RadioShack entered bankruptcy after struggling to compete with big-box retailers and online merchants. It has since been pursuing a plan to have a Standard General affiliate take over hundreds of stores in a co-branding arrangement with Sprint Corp.

The proposed sale of customer information that the chain has collected over the years drew objections from dozens of state attorneys general, who had expressed concern about how the buyer might use the data. An agreement on the handling of the data was reached May 14 and announced in court Wednesday.

-- Bloomberg News

House panel votes to end meat-label rule

WASHINGTON --The U.S. House Agriculture Committee voted Wednesday to repeal country-of-original labeling rules that made beef, pork and chicken producers and processors list where the animals used in their products were born, raised and slaughtered.

The repeal which came two days after the World Trade Organization ruled that the labeling rules economically injured meat producers in Canada and Mexico.

The vote for repeal was a lopsided 38-6. The matter now goes to the House floor where it is expected to pass in the Republican-controlled chamber. Senate passage is uncertain.

Rep. Collin Peterson, D-Minn., the ranking minority member of the agriculture panel, called the action premature.

Peterson said the U.S. was acting too fast in the wake of the WTO ruling and should wait to see a WTO calculation of the economic injury the labeling caused to Canada and Mexico.

Repeal of the so-called COOL rules is a giant setback for the U.S. food-labeling movement.

-- STAR TRIBUNE

Pilgrim's Pride says its flocks skirt flu

Pilgrim's Pride Corp., the world's second-biggest chicken processor, said the worst-ever bird flu outbreak in the U.S. hasn't affected any of its flocks and that domestic demand will rise 5 percent this year.

All the company's complexes are on highest alert, Chief Executive Officer Bill Lovette said Wednesday. The outbreak of highly pathogenic avian influenza has affected more than 38.3 million chickens, turkeys and other birds since December.

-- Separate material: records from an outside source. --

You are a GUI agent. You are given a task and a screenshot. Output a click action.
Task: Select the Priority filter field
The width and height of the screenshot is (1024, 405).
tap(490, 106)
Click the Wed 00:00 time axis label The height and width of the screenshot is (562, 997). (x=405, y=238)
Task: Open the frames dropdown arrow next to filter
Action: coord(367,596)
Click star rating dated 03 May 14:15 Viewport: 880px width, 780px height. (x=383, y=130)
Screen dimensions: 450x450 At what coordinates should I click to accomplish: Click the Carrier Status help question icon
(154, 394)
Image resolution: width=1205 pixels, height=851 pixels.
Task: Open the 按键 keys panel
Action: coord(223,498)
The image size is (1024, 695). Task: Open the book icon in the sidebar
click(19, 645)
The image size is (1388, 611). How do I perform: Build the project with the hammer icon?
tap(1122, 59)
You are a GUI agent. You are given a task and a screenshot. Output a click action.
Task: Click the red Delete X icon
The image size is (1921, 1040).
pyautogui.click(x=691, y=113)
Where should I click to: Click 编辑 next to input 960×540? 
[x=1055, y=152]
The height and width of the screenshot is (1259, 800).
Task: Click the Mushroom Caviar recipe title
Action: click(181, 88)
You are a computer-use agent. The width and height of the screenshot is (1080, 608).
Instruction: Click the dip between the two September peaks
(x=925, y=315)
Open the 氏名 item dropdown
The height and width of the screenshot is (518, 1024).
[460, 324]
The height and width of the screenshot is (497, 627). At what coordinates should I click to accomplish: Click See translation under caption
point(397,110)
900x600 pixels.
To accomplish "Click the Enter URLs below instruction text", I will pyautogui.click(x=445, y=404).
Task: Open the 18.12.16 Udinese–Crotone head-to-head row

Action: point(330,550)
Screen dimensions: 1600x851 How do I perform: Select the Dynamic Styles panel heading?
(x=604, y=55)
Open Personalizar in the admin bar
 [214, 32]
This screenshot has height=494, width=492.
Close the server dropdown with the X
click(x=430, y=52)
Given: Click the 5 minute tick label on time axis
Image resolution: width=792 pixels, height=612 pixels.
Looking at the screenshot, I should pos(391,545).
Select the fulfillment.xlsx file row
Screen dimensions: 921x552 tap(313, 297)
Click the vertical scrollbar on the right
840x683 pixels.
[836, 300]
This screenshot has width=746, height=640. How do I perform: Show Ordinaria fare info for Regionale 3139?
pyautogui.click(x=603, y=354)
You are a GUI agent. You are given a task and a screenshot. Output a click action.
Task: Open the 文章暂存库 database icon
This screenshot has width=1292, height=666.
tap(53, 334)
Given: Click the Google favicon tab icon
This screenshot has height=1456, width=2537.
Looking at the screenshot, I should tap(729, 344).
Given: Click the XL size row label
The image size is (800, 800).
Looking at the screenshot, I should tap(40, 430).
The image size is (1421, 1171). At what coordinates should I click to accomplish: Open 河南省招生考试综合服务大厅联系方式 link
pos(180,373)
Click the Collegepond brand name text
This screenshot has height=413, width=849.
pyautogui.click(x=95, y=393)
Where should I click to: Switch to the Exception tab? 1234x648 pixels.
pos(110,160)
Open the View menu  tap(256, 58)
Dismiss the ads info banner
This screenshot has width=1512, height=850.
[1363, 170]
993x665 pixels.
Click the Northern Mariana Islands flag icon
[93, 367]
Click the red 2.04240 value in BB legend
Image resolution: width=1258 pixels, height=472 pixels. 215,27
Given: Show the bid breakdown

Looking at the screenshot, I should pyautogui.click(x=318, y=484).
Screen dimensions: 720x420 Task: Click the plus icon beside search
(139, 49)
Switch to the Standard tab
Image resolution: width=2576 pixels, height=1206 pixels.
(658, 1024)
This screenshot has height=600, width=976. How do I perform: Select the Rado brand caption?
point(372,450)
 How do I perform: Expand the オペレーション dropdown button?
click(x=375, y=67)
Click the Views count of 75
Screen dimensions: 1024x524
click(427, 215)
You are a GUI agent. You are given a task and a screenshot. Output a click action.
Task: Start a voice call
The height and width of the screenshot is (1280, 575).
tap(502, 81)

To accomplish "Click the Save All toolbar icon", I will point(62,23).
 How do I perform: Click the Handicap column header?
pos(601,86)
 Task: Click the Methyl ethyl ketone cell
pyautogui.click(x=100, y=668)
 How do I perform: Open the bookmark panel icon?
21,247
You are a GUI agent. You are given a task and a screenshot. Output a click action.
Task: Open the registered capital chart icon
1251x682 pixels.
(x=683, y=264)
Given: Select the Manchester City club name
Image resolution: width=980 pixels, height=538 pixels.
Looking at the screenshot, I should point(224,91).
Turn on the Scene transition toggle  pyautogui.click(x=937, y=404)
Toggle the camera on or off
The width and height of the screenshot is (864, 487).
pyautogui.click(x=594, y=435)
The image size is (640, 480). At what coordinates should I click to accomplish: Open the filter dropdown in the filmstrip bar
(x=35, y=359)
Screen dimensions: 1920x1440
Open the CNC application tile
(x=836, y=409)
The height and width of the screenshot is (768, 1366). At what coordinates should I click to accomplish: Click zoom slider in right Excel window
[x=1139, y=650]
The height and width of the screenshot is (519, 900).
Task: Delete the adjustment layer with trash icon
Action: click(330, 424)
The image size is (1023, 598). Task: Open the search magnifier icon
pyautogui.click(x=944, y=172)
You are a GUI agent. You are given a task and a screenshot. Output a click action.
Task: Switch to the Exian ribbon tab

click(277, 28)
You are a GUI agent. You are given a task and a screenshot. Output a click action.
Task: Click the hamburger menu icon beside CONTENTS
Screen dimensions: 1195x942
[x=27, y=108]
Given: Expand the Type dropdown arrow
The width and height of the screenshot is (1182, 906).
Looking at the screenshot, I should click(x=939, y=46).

The southeastern U.S., where Pilgrim's commercial chicken production is centered, has been largely unscathed. The drop in export demand after the outbreak hasn't had a financial affect on the company, Lovette said in an interview in New York. More than 30 countries, including China and Mexico, have banned U.S. poultry meat from affected areas.

Lovette said U.S. chicken demand will also rise 5 percent in 2016 and supply "may be pressured" to keep pace.

Domestic "demand has remained very strong," he said. "The consumer is comfortable with the fact that the virus does not affect the meat and does not pose a risk in consumption."

The risk to humans from the flu strains found in the U.S. are low, the U.S. Department of Agriculture has said, citing the Centers for Disease Control and Prevention.

Poultry purchases are being helped by high beef prices. Restaurants including McDonald's Corp. are promoting more chicken on their menus. Chicken consumption per person will jump to 88.3 pounds in 2015 from 83.4 pounds last year, according to the USDA.

Greeley, Colorado-based Pilgrim's is controlled by Brazilian meat company JBS SA.